THE REQUEST >> Reproduce the lines verbatim, starting at the line containing "Where should I" and ending at the line containing "[x=108, y=109]", with both of those lines included. Leave the pictures out of your answer.
— Begin ENTRIES —
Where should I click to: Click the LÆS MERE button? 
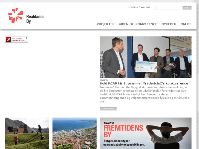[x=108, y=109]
— End ENTRIES —
— Begin ENTRIES —
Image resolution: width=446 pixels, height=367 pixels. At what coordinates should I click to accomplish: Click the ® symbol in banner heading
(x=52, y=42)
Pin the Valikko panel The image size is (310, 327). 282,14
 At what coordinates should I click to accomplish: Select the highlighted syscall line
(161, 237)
— End ENTRIES —
WRITTEN SOLUTION >>
Where should I click to: Click the LÆS MERE button? 
[x=108, y=109]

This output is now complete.